Essa mesma angústia é parte do cotidiano de quase 190 mil famílias brasileiras que neste momento também estão ameaçadas de despejo. Segundo dados da Corregedoria do Tribunal de Justiça, só no Ceará são mais de 150 ações de reintegração de posse que já estão em andamento, ou seja, com o fim da lei, estão prontas para serem executadas.

A líder comunitária, Jorgiane Silva Granjeiro, acompanha de perto a realidade de dois acampamentos em Fortaleza onde vivem mais de 100 famílias. Todas sob o medo constante de terem de deixar seus lares: “a gente não tem onde colocar as famílias, então assim, se voltar o despejo do jeito que ele acontecia antigamente muitas famílias vão sofrer. Sem contar que não tem empreendimento para colocar as famílias, aí uma pergunta fica no ar: aonde essas famílias vão morar? Porque não existe mais o Programa Minha Casa Minha Vida. Sem contar que as famílias podem sofrer tamanha violência, que é ser retirada daquele local onde ela está morando por questões financeiras, porque só vai pra dentro de ocupação realmente, quem precisa”, reitera.

Este é o retrato da falta de política de habitação no país. É o que defende o advogado popular e coordenador do Escritório de Direitos Humanos e Assessoria Jurídica Popular Dom Aloísio Lorscheider da Câmara Municipal de Fortaleza, que acompanha famílias em risco de despejo, Cláudio Silva: “despejos coletivos forçados, seja resultado de medidas judiciais ou de medidas administrativas do poder público, que despejam uma grande quantidade de famílias, por si só deveria ser retirado do direito brasileiro.
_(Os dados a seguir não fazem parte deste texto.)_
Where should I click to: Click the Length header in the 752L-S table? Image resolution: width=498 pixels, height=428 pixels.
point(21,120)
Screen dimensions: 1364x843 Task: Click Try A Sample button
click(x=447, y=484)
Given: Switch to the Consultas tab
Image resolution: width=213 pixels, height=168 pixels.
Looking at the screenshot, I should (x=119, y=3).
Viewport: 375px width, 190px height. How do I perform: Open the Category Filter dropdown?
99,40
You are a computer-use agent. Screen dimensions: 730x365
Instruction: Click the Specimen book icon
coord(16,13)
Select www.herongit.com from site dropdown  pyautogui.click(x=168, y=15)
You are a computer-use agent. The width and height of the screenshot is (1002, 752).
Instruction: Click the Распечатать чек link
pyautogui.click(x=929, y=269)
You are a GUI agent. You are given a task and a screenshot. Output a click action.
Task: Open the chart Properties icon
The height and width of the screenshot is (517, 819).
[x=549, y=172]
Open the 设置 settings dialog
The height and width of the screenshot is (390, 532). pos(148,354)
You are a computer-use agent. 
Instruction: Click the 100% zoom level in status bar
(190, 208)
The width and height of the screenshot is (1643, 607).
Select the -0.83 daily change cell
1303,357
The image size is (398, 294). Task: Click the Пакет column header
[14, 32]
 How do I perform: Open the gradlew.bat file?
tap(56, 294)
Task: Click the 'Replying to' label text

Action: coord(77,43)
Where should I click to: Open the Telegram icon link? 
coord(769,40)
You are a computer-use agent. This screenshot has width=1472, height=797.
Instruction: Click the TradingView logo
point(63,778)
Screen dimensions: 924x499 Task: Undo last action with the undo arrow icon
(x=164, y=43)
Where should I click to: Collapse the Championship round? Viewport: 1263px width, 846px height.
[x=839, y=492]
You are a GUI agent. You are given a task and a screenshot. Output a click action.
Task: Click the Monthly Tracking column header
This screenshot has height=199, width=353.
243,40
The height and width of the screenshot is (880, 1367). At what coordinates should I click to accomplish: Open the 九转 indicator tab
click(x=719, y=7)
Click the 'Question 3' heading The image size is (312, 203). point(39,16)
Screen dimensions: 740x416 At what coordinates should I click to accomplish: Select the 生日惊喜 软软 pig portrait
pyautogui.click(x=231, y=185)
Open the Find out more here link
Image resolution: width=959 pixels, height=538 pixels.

A gente tem que parar de naturalizar os despejos de famílias e de comunidades. Nós temos que pensar isso numa perspectiva da mediação do conflito e do atendimento das famílias por políticas habitacionais. O que a ADPF do Supremo trouxe, fundamental, e que a pandemia escancarou, é o problema da moradia no Brasil. Então nós precisamos olhar pra essa situação não numa perspectiva de remover as pessoas de onde elas estão, mas de atender essas pessoas com políticas sociais”, defende.